By Frank Malley, PA Chief Sports Writer
Last updated February 21 2006
The words were hissed through gritted teeth and delivered without a semblance of emotion. "You've beaten them once. Now go out and bloody beat them again."
That was Sir Alf Ramsey's simple battle speech as his England team gathered in shock having just conceded the last-minute equaliser which allowed West Germany to take the World Cup final of 1966 into extra-time.The words - the sort of simplistic but passionate soliloquy with which current England manager Sven-Goran Eriksson would struggle to identify- sum up Sir Alf at a time when the world was rocking to Beatlemania, Harold Wilson was Britain's Prime Minister and winning a football match did not seem such desperately hard labour as sometimes it does under the guidance of the bespectacled Swede.
They evoke memories, too, of tough-guy Jack Charlton, on his knees, hands to his head, weeping uncontrollably, Alan Ball with his socks permanently around his ankles, Moore sitting imperiously on the shoulders of his team-mates holding the World Cup aloft. And perhaps the most enduring image of all - dear old Nobby Stiles skipping around Wembley with that toothless grin and myopic expression which told the world England were the greatest soccer team on the planet.

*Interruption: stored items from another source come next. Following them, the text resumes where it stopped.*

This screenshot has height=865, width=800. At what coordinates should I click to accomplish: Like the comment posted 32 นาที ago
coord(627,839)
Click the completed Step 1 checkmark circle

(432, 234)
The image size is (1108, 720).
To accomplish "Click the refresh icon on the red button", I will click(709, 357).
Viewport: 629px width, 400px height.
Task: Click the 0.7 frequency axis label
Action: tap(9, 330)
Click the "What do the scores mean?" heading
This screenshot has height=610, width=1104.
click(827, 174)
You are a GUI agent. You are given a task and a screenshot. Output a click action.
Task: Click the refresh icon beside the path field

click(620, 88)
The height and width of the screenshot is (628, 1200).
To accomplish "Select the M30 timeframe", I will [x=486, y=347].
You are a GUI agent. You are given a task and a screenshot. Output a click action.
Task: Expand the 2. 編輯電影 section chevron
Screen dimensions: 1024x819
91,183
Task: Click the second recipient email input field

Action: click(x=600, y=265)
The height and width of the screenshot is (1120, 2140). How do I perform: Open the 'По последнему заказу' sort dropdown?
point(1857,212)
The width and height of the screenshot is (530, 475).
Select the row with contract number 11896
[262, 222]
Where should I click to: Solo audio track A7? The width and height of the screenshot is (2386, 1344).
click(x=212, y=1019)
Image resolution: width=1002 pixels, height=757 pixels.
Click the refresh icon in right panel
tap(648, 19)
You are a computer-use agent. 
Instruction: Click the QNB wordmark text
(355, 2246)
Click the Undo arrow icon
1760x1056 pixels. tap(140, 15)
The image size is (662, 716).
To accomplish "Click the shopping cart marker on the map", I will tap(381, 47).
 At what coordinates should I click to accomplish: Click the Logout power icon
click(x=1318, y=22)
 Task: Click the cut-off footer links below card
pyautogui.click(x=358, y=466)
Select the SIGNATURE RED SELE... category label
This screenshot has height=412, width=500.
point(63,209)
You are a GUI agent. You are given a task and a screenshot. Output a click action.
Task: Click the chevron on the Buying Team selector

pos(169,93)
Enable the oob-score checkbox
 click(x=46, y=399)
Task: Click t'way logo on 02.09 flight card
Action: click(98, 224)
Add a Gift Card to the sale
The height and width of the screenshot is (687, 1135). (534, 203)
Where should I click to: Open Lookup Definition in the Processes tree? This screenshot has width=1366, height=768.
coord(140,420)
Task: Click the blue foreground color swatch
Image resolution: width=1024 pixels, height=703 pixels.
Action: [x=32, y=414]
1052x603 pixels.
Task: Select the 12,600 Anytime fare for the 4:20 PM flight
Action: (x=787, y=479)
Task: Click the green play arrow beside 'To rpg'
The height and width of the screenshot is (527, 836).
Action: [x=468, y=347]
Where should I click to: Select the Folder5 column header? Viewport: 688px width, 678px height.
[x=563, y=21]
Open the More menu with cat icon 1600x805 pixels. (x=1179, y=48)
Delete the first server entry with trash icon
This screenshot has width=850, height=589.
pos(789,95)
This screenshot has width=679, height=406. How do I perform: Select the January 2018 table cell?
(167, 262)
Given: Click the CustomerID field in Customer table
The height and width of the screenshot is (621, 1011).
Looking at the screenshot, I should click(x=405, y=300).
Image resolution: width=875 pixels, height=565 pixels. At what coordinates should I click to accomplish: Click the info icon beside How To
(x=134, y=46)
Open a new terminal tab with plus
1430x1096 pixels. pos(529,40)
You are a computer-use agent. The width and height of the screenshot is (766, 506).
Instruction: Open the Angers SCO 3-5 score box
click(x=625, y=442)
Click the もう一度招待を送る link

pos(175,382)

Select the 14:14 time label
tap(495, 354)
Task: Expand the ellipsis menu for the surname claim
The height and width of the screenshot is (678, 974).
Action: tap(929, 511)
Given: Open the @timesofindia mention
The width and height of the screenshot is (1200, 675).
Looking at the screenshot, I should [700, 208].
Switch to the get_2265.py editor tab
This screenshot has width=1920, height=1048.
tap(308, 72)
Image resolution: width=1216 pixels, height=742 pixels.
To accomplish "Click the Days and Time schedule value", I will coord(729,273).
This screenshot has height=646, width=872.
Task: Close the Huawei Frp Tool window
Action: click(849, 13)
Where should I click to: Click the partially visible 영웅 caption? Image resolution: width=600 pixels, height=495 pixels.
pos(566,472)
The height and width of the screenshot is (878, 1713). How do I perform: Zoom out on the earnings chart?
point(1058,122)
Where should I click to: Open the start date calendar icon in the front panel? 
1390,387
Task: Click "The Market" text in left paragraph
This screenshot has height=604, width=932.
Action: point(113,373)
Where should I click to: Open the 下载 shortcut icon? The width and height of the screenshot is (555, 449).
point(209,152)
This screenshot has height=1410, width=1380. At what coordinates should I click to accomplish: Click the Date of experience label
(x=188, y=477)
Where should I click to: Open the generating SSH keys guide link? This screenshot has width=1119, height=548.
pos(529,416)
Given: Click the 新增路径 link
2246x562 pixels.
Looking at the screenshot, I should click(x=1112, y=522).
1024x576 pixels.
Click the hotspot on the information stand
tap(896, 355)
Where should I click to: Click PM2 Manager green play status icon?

Could it happen again in Germany 40 years on? Only if an England side with undoubted talent, youthful exuberance and a touch of genius in Wayne Rooney emulate the spirit of Ramsey - the original and the best manager by some distance that English football has ever had. Not just because he was the man who won football's greatest prize on that famous July afternoon, although that surely is achievement enough. But because he was the man who set in motion the revolution that dragged English football screaming and kicking into the modern international world.
Before Sir Alf the England manager was little more than a messenger boy, the man who collected the team list from a faceless committee of grey suits and pinned it up on the dressing room wall. Sir Alf's great achievement, largely forgotten in the £4million-a-year world of Eriksson, was smashing that cosy, amateur, underachieving cycle with the force of his own character. And characters did not come much stronger than Ramsey, who famously and fearlessly branded Argentina "animals" after the tempestuous World Cup match against England in 1966.
It is a measure of the Ramsey legacy that the yardstick of England success is still gauged by how the current team compares with his side of almost 40 years ago. How would Rio Ferdinand compare with Jack Charlton, Steven Gerrard with Alan Ball, David Beckham with Bobby Charlton, Geoff Hurst with Michael Owen, Eriksson with Sir Alf? The truth is our current squad compare well as individuals but not yet as a team.